_PROBLEMS TO SOLVE_
**A.** According to the text on sensory diets, why are specifically chosen activities incorporated throughout the day for children with sensory processing difficulties? Answer in one to three sentences.
**B.** Continue the text on sensory diets for children, beginning after its final sentence.

_EXTRACT_
• • •
Children with sensory processing difficulties often benefit from the implementation of a sensory diet, specifically chosen to meet their needs. Specifically chosen activities are incorporated throughout the day to help regulate their nervous system and therefore their behavior, focus and attention. We all use sensory strategies to help ourselves regulate. We may do something with:
*our body (aerobics, running, dancing, yoga)
*or our hands (stress ball, knitting, doodling)
*or our mouths (eating, chewing gum, drinking)
*or our ears (listen to music or a fountain)
*or our eyes (wear favorite colors, watch an aquarium or running water).
• • •
_GIVEN INFORMATION_
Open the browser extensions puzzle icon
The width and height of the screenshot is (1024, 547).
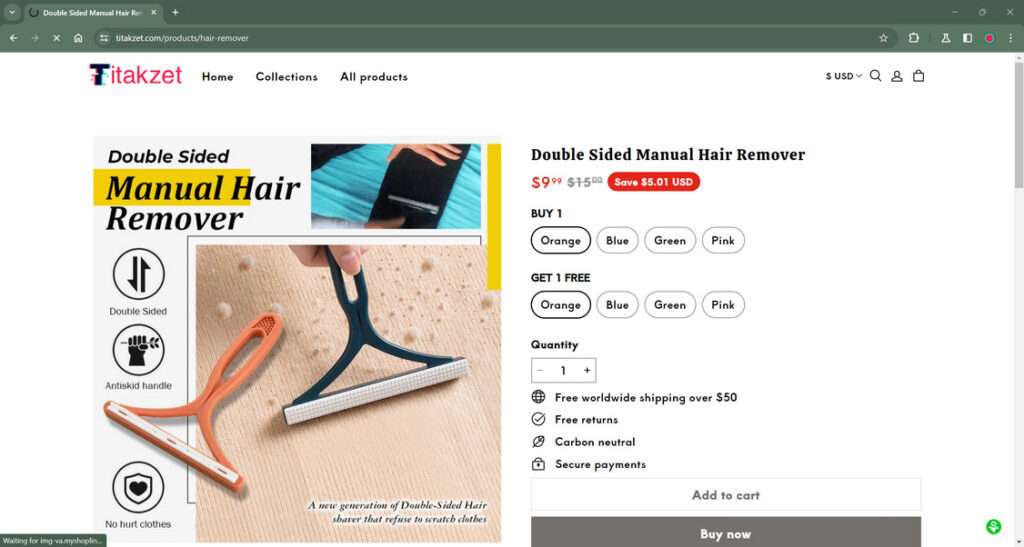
• • •
_TASK RESULTS_
**A.** These activities are incorporated throughout the day to help regulate the children's nervous system. That regulation in turn helps their behavior, focus and attention.

**B.**
Some sensory diets are very systematic, while others are more flexible. It often takes some experimentation and detective work to discover what works best for you child. For example, one child we worked appeared to do just fine in school, however by the end of the morning her sensory system was overloaded and she but tended to fall apart the minute her mother arrived to pick her up. Her mother was successful in heading off explosions by 1) having a starburst to give her daughter if needed for the walk to the car, 2) having a chewy snack and a drink with a straw waiting in the car, 3) using headphones with a Therapeutic Listening CD (for modulation) in the car on the trip home, and 4) allowing some ‘nesting’ time at home, with blankets, pillows, etc. while looking at books or watching a tape. Before school and later in the afternoon, physical activities providing proprioceptive input were used ( ie jumping on mini tramp or hoppity ball, digging in garden, playing with bop-it bag, etc.).